Isaac Glanville Fonseca was a British Virgin Islands political figure around the time of the restoration of democracy in 1950. Fonseca was one of the community leaders who participated in the "march of 1949" and later went on to become one of the longest serving legislators in the British Virgin Islands, winning a total of six general elections before retiring from politics.

==The march of 1949==

In 1949 an unlikely political hero emerged in the British Virgin Islands. Theodolph H Faulkner was a fisherman from Anegada, who came to Tortola with his pregnant wife. He had a disagreement with the medical officer, and he went straight to the marketplace and for several nights criticised the government with mounting passion. His oratory struck a chord, and a movement started. Led by community leaders such as Isaac Fonseca and Carlton de Castro, a throng of over 1,500 British Virgin Islanders marched on the Administrator's office on 24 November 1949 and presented their grievances.

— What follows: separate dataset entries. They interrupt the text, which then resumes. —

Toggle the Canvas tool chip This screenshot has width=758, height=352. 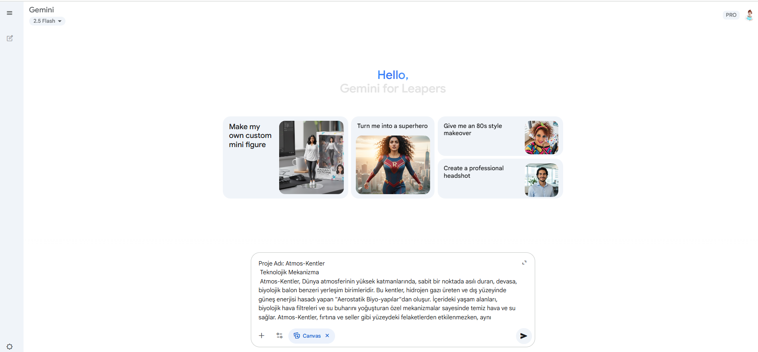(x=307, y=336)
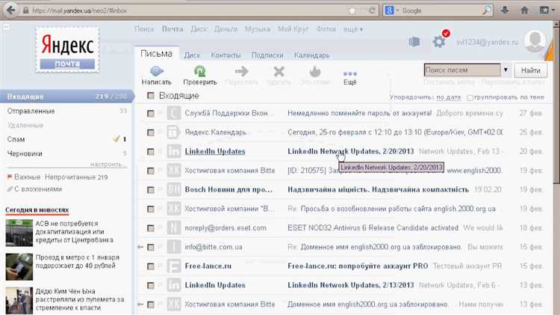Image resolution: width=560 pixels, height=315 pixels.
Task: Enable the группировать по теме checkbox
Action: (x=470, y=97)
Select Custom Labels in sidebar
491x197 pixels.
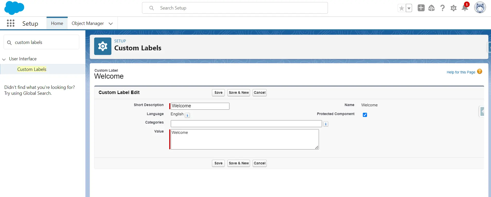tap(32, 69)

This led directly to the enacting of a new constitution for the Territory under which the first general election was held in 1950. Four candidates were elected on a Territory wide basis to serve on the new Legislative Council alongside two appointed members, two ex officio members, and the Administrator of the British Virgin Islands. Isaac Fonseca was amongst the four candidates elected, and a bust memorialising him and the other inaugural legislators stands outside of the House of Assembly.

==Political career==

Between 1950 and 1967 elections were conducted on a non-party basis, and the Legislative Council functioned as a collection of wise men for the better guidance of the Territory. At each such general election Isaac Fonseca stood, and at each such election he was voted back in. Although these early Legislative Councils did not appoint ministers of government, from 1954 certain members were allocated ministerial type responsibilities and between 1957 and 1960 Fonseca was the Member for Works and Communications (he may also have held the same post between 1954 and 1957, but the record is unclear).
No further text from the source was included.